Loading the Search Parameter by itself was our shortest path and we'd been in the hotseat long enough, so here is how that process went.

Created a folder /tmp/mypackage, add the search parameter from the IG, and your own package file.

[irisdeploy@ip-192-168-0-37 tmp]$ tree /tmp/mypackage
/tmp/mypackage
├── package.json
└── parameter.json

Your package file can look a little something like this:

{
  "name":"ron.sweeney.r4",
  "version":"0.0.1",
  "dependencies": {
    "hl7.fhir.r4.core":"4.0.1"
  }
}

Next load that up into IRIS like so:

TL4:IRIS:FHIRDB>do ##class(HS.FHIRMeta.Load.NpmLoader).importPackages($lb("/tmp/mypackage"))
Saving ron.sweeney.r4@0.0.1
Load Resources: ron.sweeney.r4@0.0.1

Next step is to associate the package to the endpoint:
image

Then, re-index the encounters in the repository:
image

You should now have the search parameter/package loaded on your endpoint:
image

With the search parameter loaded, we were now able to utilize it like so!

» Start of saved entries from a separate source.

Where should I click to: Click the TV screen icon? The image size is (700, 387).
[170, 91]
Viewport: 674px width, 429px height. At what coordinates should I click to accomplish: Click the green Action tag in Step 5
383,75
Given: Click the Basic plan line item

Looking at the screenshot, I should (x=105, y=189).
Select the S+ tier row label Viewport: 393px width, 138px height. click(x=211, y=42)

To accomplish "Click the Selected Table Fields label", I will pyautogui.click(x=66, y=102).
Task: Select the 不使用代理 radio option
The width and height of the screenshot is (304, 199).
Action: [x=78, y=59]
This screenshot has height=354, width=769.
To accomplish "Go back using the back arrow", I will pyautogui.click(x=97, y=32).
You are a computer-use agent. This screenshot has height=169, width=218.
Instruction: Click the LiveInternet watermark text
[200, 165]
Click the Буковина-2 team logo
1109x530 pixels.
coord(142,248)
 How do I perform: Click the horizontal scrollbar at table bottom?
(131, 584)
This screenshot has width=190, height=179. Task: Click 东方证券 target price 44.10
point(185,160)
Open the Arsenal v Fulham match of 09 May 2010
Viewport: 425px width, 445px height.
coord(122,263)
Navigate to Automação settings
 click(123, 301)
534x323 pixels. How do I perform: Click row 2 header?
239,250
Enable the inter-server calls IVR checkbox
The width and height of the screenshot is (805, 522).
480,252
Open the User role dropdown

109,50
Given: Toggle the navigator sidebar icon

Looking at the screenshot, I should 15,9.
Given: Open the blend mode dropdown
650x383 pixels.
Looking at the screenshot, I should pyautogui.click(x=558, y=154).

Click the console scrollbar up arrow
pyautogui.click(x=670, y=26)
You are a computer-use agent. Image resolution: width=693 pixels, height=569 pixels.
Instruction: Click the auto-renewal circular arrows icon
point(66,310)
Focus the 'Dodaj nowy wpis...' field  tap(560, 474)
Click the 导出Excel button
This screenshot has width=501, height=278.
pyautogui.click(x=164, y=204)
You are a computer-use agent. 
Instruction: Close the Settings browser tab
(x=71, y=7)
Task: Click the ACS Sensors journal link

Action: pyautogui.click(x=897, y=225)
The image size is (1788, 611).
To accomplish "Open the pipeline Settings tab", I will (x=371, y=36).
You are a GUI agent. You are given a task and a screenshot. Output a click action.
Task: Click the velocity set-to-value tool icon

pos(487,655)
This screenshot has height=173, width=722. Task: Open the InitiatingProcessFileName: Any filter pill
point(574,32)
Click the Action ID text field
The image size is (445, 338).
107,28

curl https://fhir.ggyxlz8lbozu.workload-prod-fhiraas.isccloud.io/Encounter?dischargeDisposition=hosp

Anyway, the process worked for us, and approaching bundle generation through the eyes of Python was a way better approach than Synthea sometimes for exacting datasets.

The resulting dataset we walked away with Sunday is here.

Just wanted to share the experience and thank the teams from the projects for making what I thought would be a nightmare experience fun and educational!